One more thing, I had created Dataproc instance and tried to connect to External IP address as given in the documentation, https://cloud.google.com/compute/docs/instances/connecting-to-instance#standardssh
It was not able to connect to the server giving Timeout Error
You need to set google.cloud.auth.service.account.json.keyfile to the local path of a json credential file for a service account you create following these instructions for generating a private key. The stack trace shows the connector thinks its on a GCE VM and is trying to obtain a credential from a local metadata server. If that doesn't work, try setting fs.gs.auth.service.account.json.keyfile instead.
When trying to SSH, have you tried gcloud compute ssh <instance name>? You may also need to check your Compute Engine firewall rules to make sure you're allowing inbound connections on port 22.
Thank you Dennis for showing direction to the problem. Since I am using Windows OS, there is no core-site.xml because hadoop is not available for windows.
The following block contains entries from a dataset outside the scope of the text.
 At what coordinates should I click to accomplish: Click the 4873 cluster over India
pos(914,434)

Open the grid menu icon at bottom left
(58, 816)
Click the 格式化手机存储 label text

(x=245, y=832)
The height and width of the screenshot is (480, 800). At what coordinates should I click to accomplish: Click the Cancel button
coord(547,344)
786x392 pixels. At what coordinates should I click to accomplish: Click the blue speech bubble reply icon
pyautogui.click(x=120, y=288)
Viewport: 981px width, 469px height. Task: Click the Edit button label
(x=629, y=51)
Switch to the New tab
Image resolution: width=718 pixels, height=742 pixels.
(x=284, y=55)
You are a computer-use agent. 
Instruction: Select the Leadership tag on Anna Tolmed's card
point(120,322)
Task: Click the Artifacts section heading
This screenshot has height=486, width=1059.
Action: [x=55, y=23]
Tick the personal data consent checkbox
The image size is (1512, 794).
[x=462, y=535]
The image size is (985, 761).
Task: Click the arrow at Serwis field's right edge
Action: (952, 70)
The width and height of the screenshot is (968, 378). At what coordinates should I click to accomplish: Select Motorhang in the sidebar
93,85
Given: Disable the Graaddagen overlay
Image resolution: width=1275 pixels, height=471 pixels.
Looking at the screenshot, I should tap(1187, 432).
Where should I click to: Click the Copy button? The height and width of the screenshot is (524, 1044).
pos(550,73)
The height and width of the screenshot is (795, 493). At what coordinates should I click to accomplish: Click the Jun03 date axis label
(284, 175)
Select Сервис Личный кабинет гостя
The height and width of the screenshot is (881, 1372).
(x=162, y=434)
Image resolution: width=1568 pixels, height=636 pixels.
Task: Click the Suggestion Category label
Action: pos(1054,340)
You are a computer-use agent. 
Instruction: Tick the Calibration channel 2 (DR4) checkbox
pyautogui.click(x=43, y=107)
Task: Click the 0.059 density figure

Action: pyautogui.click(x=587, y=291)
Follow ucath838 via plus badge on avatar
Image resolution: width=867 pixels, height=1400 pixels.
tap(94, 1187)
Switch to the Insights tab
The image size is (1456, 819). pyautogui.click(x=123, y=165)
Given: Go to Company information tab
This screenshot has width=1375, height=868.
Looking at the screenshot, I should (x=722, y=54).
I have downloaded pre-built spark and in the code itself configured the parameter mentioned by you as given below
Created a SparkSession and using its variable configured hadoop parameter like spark.SparkContext.hadoopConfiguration.set("google.cloud.auth.service.account.json.keyfile","<KeyFile Path>") and all other parameters which we need to setup in the core-site.xml.
After setting all these, Program could access the files from Google Cloud Storage.